AIM OF THE EXERCISE :: Please rewrite the rows below, from the line with "You are a computer-use agent. Image" to the line with "click(90, 18)", replacing "Instruction" with "Goal" and leaving everything else unchanged.

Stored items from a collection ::
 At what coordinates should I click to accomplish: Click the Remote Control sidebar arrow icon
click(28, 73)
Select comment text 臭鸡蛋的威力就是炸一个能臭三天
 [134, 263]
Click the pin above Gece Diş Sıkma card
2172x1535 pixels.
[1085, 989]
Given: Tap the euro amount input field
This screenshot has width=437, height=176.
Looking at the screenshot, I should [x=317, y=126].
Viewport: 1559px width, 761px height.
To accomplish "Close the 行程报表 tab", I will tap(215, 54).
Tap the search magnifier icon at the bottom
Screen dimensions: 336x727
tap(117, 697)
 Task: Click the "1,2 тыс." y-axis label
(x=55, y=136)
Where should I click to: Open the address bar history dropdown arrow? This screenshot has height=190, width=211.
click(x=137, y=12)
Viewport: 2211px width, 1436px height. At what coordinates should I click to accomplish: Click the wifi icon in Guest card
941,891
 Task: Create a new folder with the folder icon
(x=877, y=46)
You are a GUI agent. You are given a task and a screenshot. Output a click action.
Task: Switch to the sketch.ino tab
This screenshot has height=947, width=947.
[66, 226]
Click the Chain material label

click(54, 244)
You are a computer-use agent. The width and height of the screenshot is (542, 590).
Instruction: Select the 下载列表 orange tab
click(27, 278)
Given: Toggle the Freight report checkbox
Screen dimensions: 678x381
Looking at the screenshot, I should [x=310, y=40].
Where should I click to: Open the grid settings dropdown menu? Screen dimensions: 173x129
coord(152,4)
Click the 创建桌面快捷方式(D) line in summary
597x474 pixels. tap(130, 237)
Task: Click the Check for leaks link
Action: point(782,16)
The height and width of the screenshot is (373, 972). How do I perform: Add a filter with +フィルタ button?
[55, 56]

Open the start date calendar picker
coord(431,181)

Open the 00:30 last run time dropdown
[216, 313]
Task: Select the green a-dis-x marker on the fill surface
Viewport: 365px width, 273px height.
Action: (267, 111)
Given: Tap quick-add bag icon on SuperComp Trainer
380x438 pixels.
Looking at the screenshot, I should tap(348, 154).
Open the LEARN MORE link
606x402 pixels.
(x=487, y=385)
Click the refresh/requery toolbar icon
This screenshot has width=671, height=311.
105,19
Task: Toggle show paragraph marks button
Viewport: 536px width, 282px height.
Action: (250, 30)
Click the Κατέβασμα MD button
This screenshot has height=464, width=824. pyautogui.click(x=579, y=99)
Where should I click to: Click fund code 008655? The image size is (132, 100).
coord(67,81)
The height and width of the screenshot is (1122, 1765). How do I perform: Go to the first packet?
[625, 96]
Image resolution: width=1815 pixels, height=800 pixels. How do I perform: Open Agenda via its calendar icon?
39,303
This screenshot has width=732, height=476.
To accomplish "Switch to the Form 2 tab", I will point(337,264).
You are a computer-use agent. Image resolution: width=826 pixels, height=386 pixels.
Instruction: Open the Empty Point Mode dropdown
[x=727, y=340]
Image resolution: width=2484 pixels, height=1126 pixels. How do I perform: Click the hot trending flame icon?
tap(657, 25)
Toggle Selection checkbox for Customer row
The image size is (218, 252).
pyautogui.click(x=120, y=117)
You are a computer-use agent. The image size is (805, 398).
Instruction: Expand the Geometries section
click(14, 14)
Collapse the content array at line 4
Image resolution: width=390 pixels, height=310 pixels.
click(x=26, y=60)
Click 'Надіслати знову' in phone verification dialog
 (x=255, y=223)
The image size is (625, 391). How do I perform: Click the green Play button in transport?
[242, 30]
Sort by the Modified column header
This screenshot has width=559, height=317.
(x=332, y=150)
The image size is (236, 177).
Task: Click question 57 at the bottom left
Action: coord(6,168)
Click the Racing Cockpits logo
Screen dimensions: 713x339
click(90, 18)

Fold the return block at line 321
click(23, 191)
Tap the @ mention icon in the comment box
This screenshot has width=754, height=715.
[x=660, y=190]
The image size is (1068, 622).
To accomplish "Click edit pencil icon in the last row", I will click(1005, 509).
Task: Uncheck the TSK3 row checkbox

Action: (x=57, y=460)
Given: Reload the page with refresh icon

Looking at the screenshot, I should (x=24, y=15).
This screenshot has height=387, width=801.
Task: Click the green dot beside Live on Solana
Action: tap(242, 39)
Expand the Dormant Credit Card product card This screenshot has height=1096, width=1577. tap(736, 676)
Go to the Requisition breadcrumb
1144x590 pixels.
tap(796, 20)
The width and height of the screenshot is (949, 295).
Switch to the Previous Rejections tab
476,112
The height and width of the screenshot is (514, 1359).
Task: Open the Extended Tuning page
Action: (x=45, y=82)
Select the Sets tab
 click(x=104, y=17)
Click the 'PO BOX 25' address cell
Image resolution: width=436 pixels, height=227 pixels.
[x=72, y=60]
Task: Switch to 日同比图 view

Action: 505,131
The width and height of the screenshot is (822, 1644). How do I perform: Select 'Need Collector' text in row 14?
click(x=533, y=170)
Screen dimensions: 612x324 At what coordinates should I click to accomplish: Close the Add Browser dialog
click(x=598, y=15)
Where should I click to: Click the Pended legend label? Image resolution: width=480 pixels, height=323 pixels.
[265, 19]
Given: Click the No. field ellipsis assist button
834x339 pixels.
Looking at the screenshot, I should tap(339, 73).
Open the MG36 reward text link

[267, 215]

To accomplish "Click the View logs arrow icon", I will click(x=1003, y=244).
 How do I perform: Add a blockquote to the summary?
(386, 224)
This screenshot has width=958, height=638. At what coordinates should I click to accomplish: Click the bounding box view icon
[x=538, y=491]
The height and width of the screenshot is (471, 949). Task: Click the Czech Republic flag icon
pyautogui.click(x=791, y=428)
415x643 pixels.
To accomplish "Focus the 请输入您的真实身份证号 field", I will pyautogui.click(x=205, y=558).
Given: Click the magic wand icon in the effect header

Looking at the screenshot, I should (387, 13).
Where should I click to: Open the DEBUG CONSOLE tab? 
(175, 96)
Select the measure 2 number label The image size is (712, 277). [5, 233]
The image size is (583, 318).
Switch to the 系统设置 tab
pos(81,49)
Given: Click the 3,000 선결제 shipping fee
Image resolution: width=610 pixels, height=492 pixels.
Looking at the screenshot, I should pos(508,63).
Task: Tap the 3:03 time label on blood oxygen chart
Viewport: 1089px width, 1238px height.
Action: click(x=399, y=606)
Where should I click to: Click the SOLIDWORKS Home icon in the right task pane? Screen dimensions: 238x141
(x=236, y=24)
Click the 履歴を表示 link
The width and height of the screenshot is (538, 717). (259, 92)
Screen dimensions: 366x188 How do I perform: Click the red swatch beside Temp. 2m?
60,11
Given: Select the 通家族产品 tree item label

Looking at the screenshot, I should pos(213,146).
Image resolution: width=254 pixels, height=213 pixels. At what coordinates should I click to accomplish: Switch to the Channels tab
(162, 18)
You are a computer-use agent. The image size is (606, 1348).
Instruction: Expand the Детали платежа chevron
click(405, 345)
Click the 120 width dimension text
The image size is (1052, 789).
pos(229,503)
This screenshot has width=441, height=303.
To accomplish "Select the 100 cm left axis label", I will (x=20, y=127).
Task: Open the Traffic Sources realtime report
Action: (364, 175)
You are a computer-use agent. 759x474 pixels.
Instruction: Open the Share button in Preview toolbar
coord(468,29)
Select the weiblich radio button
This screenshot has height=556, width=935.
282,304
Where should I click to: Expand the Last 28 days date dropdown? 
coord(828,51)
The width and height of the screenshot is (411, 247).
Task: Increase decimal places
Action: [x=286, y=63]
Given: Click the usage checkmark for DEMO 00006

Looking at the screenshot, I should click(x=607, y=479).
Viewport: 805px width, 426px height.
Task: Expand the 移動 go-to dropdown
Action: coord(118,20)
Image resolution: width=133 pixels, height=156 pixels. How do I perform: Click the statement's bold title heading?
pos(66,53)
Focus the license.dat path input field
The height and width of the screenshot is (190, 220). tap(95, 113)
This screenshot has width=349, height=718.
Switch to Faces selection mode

FINISHED ANSWER ::
You are a computer-use agent. Image resolution: width=826 pixels, height=386 pixels.
Goal: Open the Empty Point Mode dropdown
[x=727, y=340]
Image resolution: width=2484 pixels, height=1126 pixels. How do I perform: Click the hot trending flame icon?
tap(657, 25)
Toggle Selection checkbox for Customer row
The image size is (218, 252).
pyautogui.click(x=120, y=117)
You are a computer-use agent. The image size is (805, 398).
Goal: Expand the Geometries section
click(14, 14)
Collapse the content array at line 4
Image resolution: width=390 pixels, height=310 pixels.
click(x=26, y=60)
Click 'Надіслати знову' in phone verification dialog
 (x=255, y=223)
The image size is (625, 391). How do I perform: Click the green Play button in transport?
[242, 30]
Sort by the Modified column header
This screenshot has width=559, height=317.
(x=332, y=150)
The image size is (236, 177).
Task: Click question 57 at the bottom left
Action: coord(6,168)
Click the Racing Cockpits logo
Screen dimensions: 713x339
click(90, 18)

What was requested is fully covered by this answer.